Indian Journal of Cancer, Vol. 45, No. 2, April-June, 2008, pp. 75-76
Letter To Editor
Perspectives on QOL in India
Department of ENT and Head, Neck Surgery, Grant Medical College, Mumbai,
Code Number: 08018
Related article: cn07027
This is a letter in response to an article in your latest issue. 
This is a nice article on QOL that deserves credit. I would like to congratulate the Editorial team of IJC for taking the initiative in publishing such articles on QOL.
The impact of HNC and its treatment can have a profound effect on the patients′ physical function and psychological wellbeing and it is essential that their perspective is taken into account. Questionnaires give a structured snapshot or insight into the patients′ point of view. They facilitate multidisciplinary team working with the recognition of poor outcome groups, better in formation for the patients and their careers, and the opportunity to identify problem areas and target intervention/support.

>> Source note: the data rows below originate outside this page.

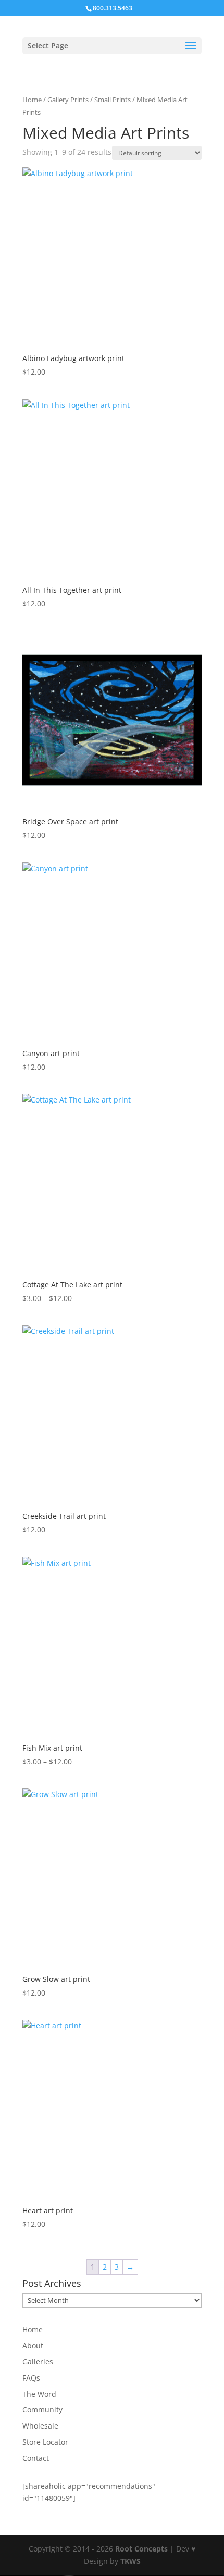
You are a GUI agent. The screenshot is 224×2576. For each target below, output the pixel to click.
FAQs (31, 2378)
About (32, 2345)
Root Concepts (141, 2549)
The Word (39, 2394)
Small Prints (112, 99)
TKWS (130, 2561)
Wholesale (40, 2426)
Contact (35, 2458)
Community (42, 2409)
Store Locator (45, 2442)
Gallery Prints (68, 99)
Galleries (37, 2362)
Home (32, 99)
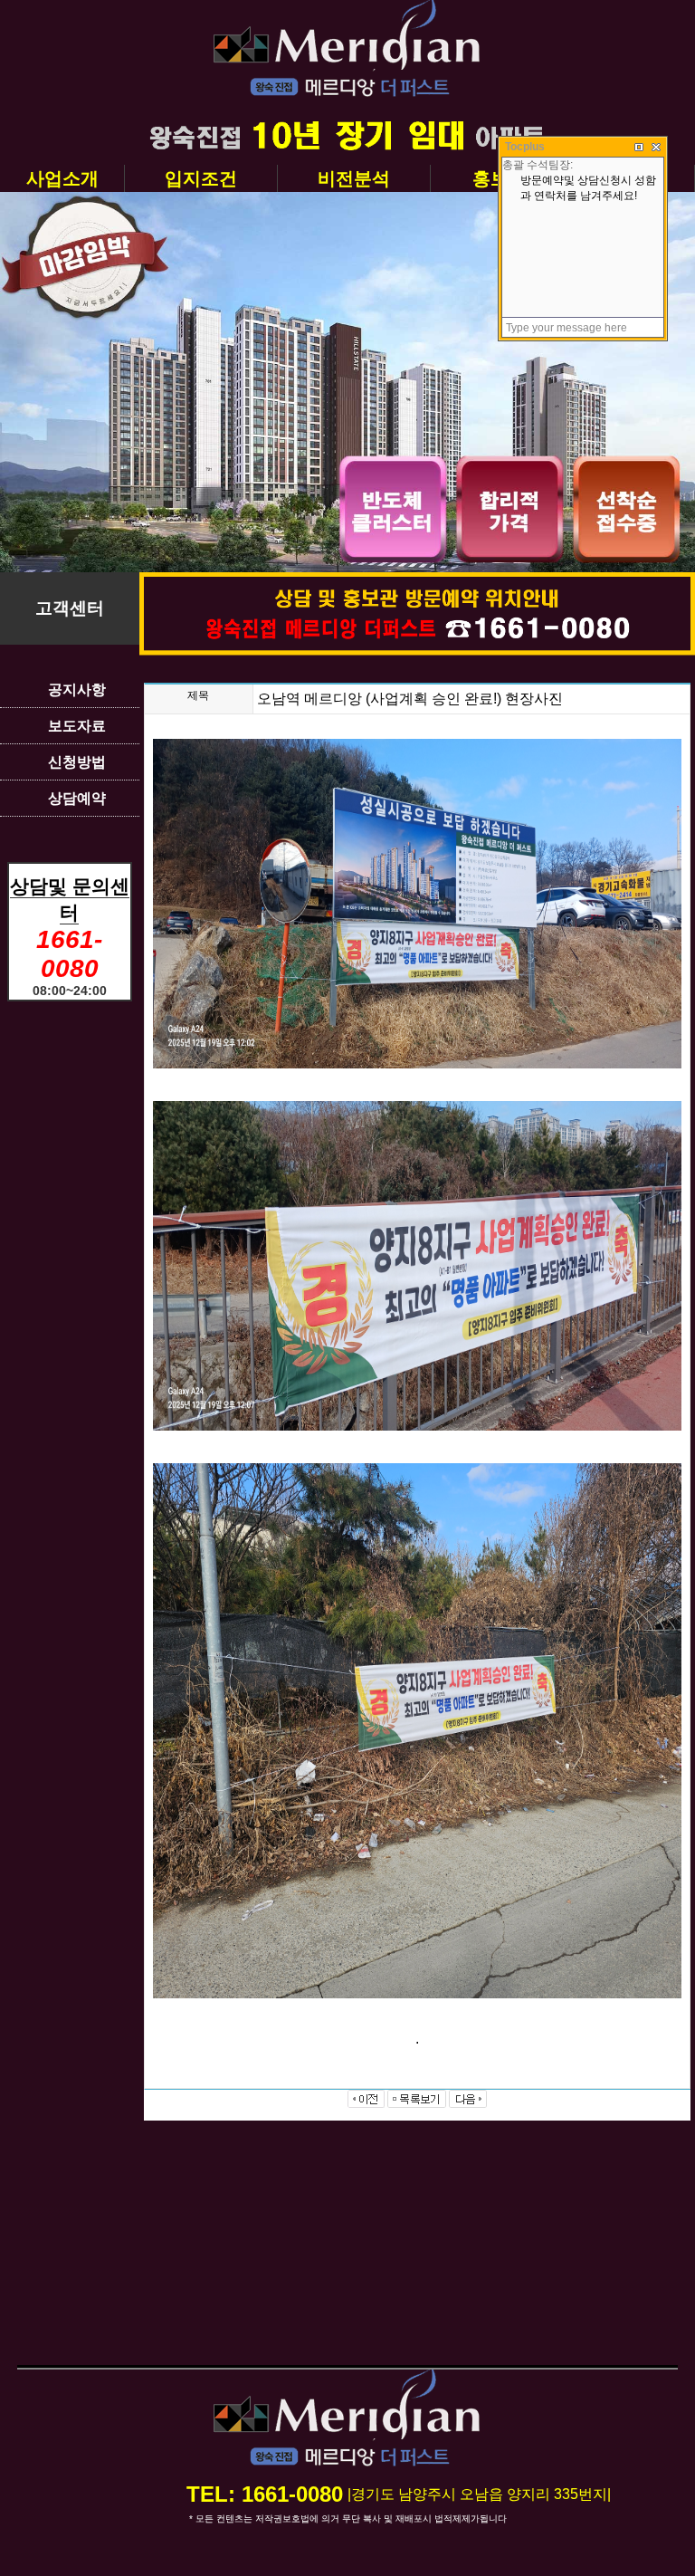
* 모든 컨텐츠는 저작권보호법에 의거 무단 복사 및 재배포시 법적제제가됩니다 (348, 2518)
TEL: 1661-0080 (264, 2494)
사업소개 (62, 178)
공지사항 (77, 689)
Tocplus (525, 146)
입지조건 (201, 178)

QOL is a neglected domain in our country. But if we want to compete with the West, we must try and focus on this area where we are at least 10 to 15 years behind.

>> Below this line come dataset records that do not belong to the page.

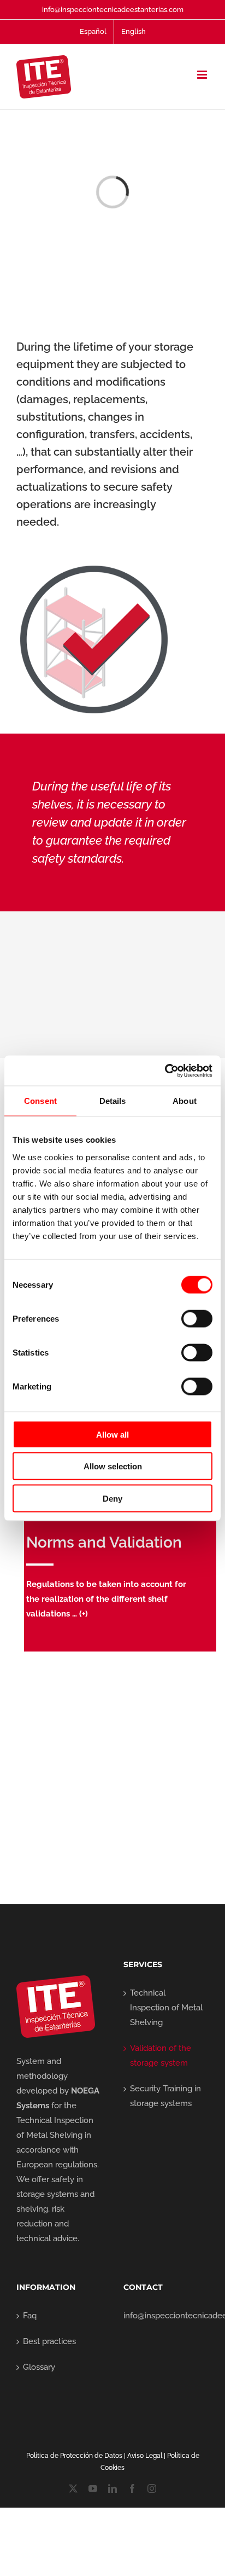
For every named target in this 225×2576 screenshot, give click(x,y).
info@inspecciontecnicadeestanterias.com (112, 9)
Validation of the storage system (160, 2055)
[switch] (196, 1318)
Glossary (39, 2367)
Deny (112, 1498)
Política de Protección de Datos (74, 2455)
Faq (30, 2316)
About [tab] (185, 1101)
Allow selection (113, 1466)
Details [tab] (112, 1101)
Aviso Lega (144, 2455)
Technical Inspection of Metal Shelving (166, 2007)
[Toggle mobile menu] (203, 74)
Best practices (49, 2341)
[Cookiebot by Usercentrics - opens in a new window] (164, 1070)
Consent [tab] (40, 1101)
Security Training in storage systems (165, 2096)
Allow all (112, 1434)
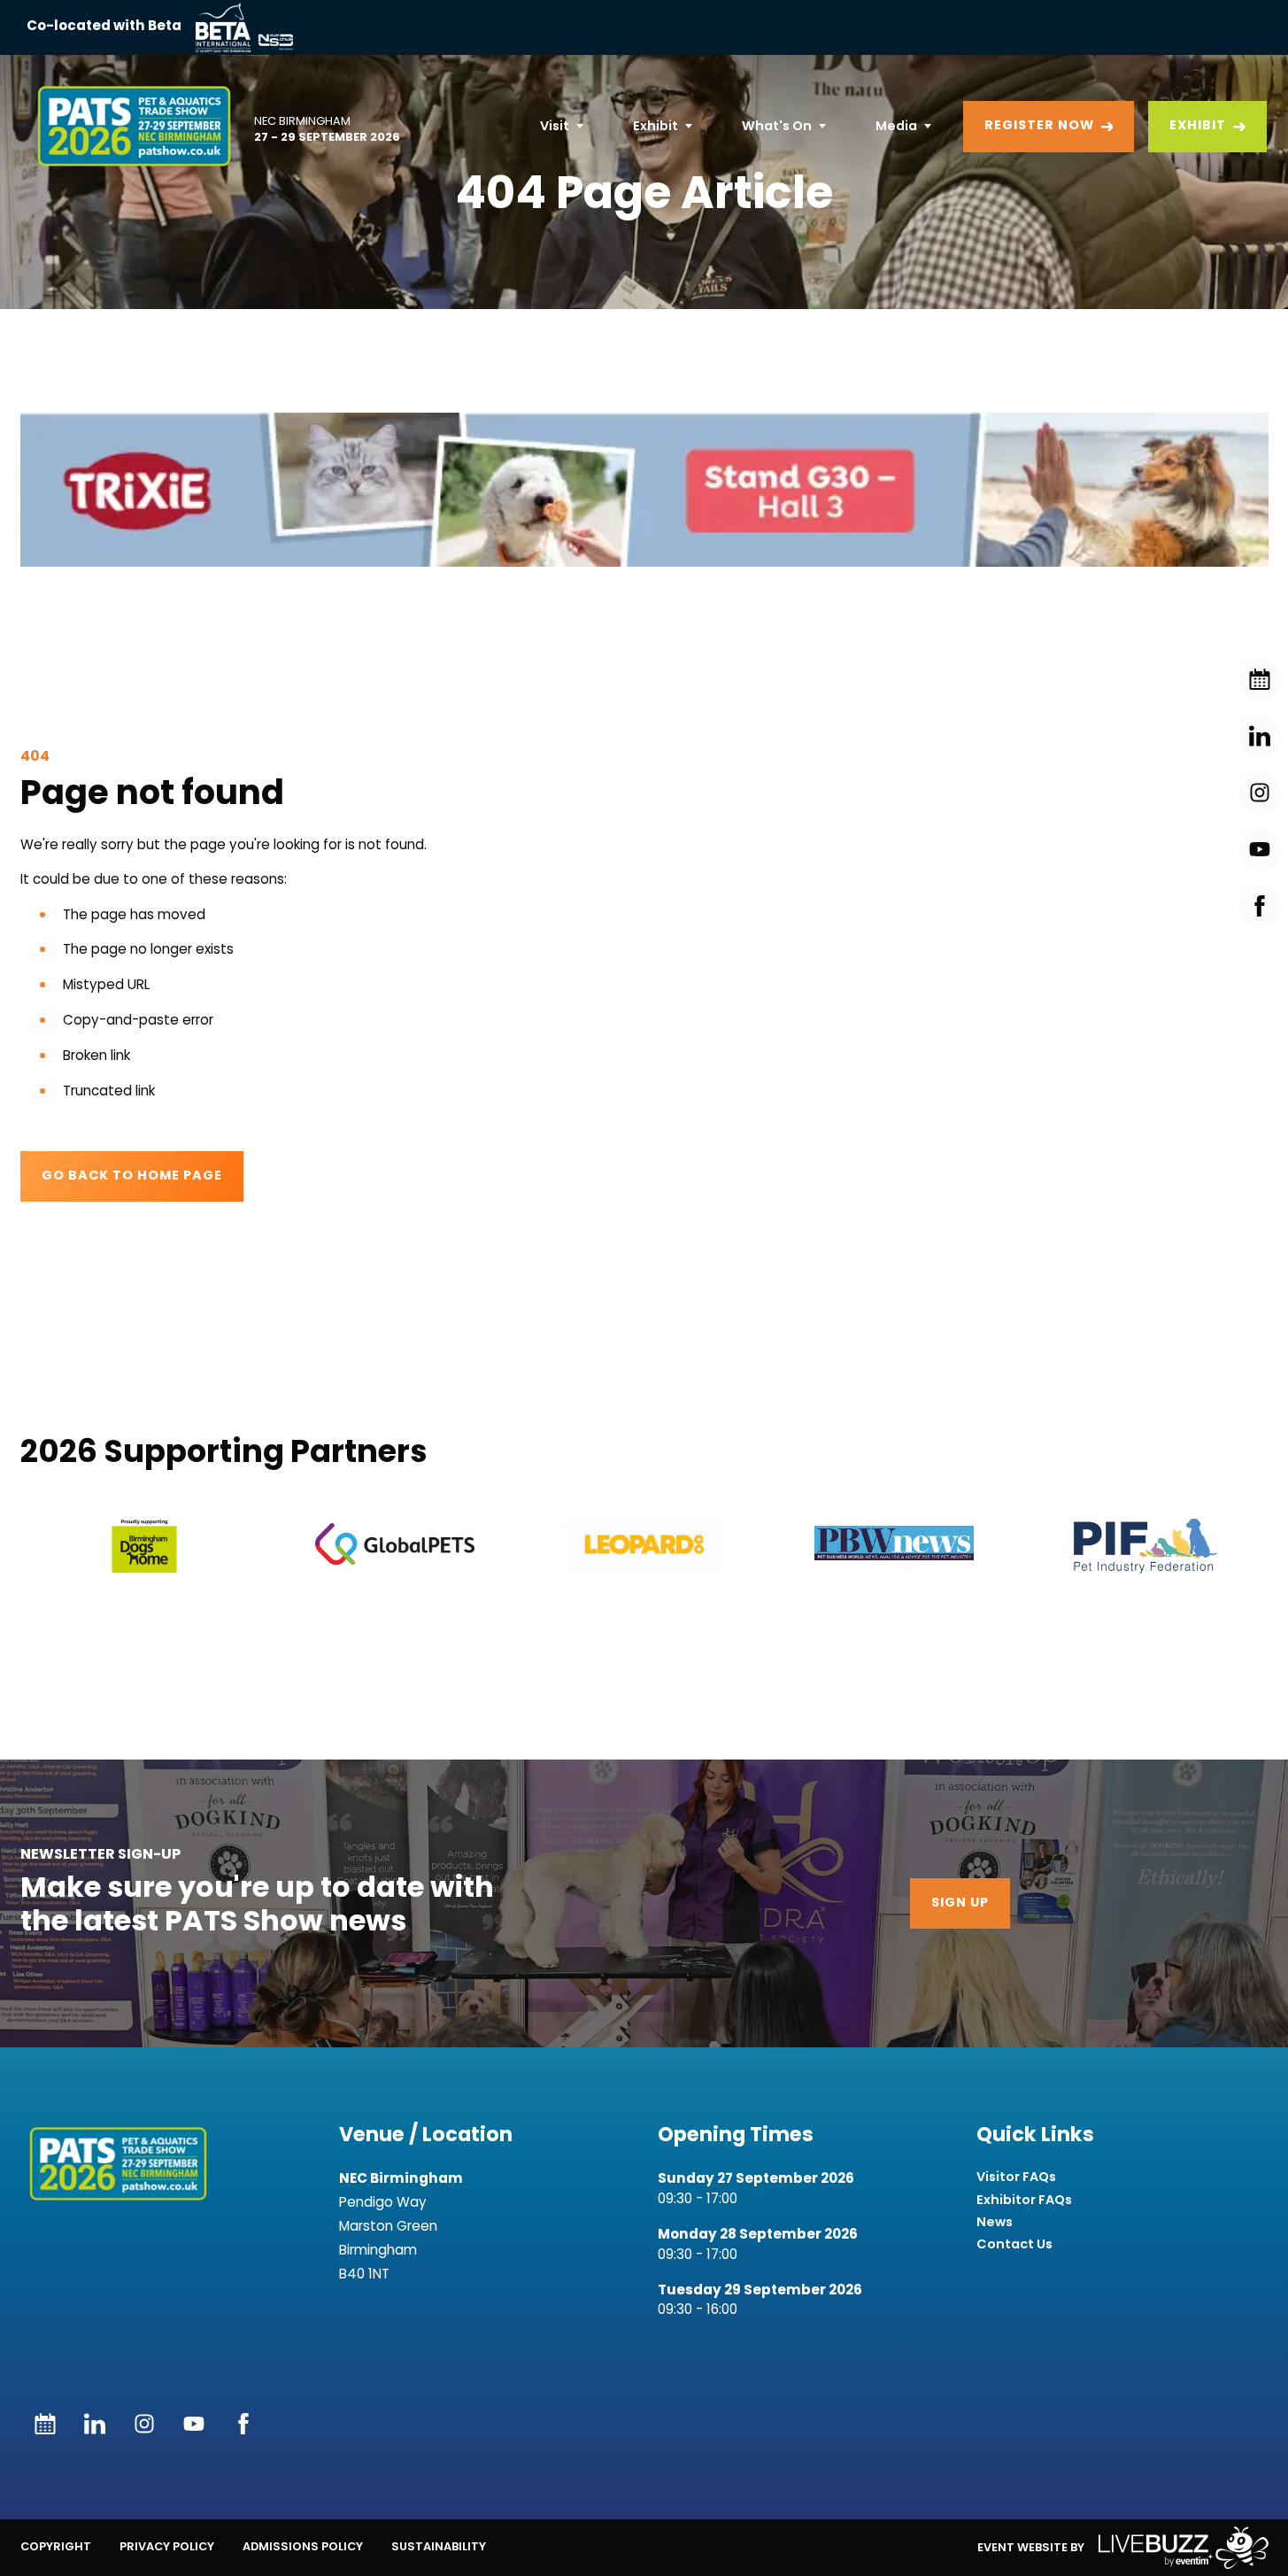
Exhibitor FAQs (1024, 2200)
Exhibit (655, 126)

The authors have taken great pain to bring out this article. I was especially happy and impressed with the honest efforts at the translation process. However we must keep in mind certain important points that are necessary for a balanced perspective.
The UW-QOL scale is brief and simple scale that arms the clinicians with useful information and can contribute to decision-making based on patient feedback. Moreover, it concerns issues that have been important in the last seven days which are easy to recollect. In addition, it can help in audit, research and assist in the making of patient information leaflets/videos. The availability of open-ended text in the scale, albeit as a single item, provides yet another avenue of information regarding individual patients. However issues such as speech, saliva, smell, cough and mucous production were not addressed adequately in the questionnaire. This raises an important issue that existing QOL instruments may not be sensitive or specific enough for the especially laryngectomy population. A possible explanation for this situation could be that this is a unique group of patients with distinct problems, concerns and issues. The authors, therefore, advise the use of specific questionnaires in addition to general QOL instruments for a complete assessment. Also, the UW-QOL scale is totally subjective with no room fro clinician input, has a closed format with a single open-ended question and consequently for reasons mention earlier does have limitations especially in its use in the laryngectomee population. Finally, the UW-QOL scale is primarily for surgeons and EORTC scale is more suited for radiotherapists.
I hope this article will encourage institutions to implement prospective longitudinal studies that adequately identify changes in QOL over a period of time especially in the Municipal/Government and Semi-Govt. hospitals where waiting periods / delays / attitudinal problems are in plenty.